Notes on sleeping in a hammock

Five days ago we walked across fields to our next door village for a pub lunch and one of the boys wore a hat and gloves and there was a mean November wind, grey skies, distemper everywhere. Now England is warmer than Hawaii, warm perhaps as Athens. The long May days are balmy, our cold spring has preserved the hawthorn blossom which lies in spoonfuls of thick cream across the hedgerows.

Sheet, duvet, pillow, torch, copy of Larkin’s poetry. I cross our lawn shortly after 11.30. Not much moon. We have a row of eight apple trees in the garden, and last week-end C and I slung the hammock between the two at the southern end of the row, the two closest to Salisbury Plain; as we did so we cursed the cold. I lay the pillow at the Salisbury Plain end, and arranged the duvet, climbed in. The hammock slumps a little in the middle, but it is ok. Read a bit of Larkin in the torchlight, though the light attracts insects.

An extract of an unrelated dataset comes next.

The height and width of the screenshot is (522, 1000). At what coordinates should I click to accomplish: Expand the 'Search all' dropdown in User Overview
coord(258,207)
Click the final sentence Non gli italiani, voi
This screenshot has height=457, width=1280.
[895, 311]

The trees are coming into bud
Like something being said;
The recent buds relax and spread,
Their greenness is a kind of grief.
Is it that they are born again
And we grow old? No, they die too.
Their yearly trick of looking new
Is written down in rings of grain.
Yet still the unresting castles thresh
In fullgrown thickness every May.
Last year is dead, they seem to say,
Begin afresh, afresh, afresh.

Not a breath of wind. I can tell because I lie looking up into the apple trees and the leaves don’t move. Everything is still, accept for me trying to get comfortable. I can see the sides of the hammock either side of me and above me branches, leaves, some blossom clinging on and above muted stars. Midnight sounds: a dog barking, nothing, suddenly the loud spook of a tawny owl, very close. Something between a train whistle and a warning; telling me to fucking watch out. I am comfortably warm, I am comfortable, there is a little swing in the hammock.

Bird song wakes me at 4.14. It is light – not quite morning, but everything is revealed in a sluggish, reluctant sort of way. I lie there, feeling old, and suddenly want my bed. Struggling off the hammock my legs are stiff, there is dew on the grass. The key to the back door is in my pocket. Strange to be letting myself in so late / early. I must not wake the boys. As I climb into bed I wake C. This is the place to see out the dying of the night, the beginning of the day.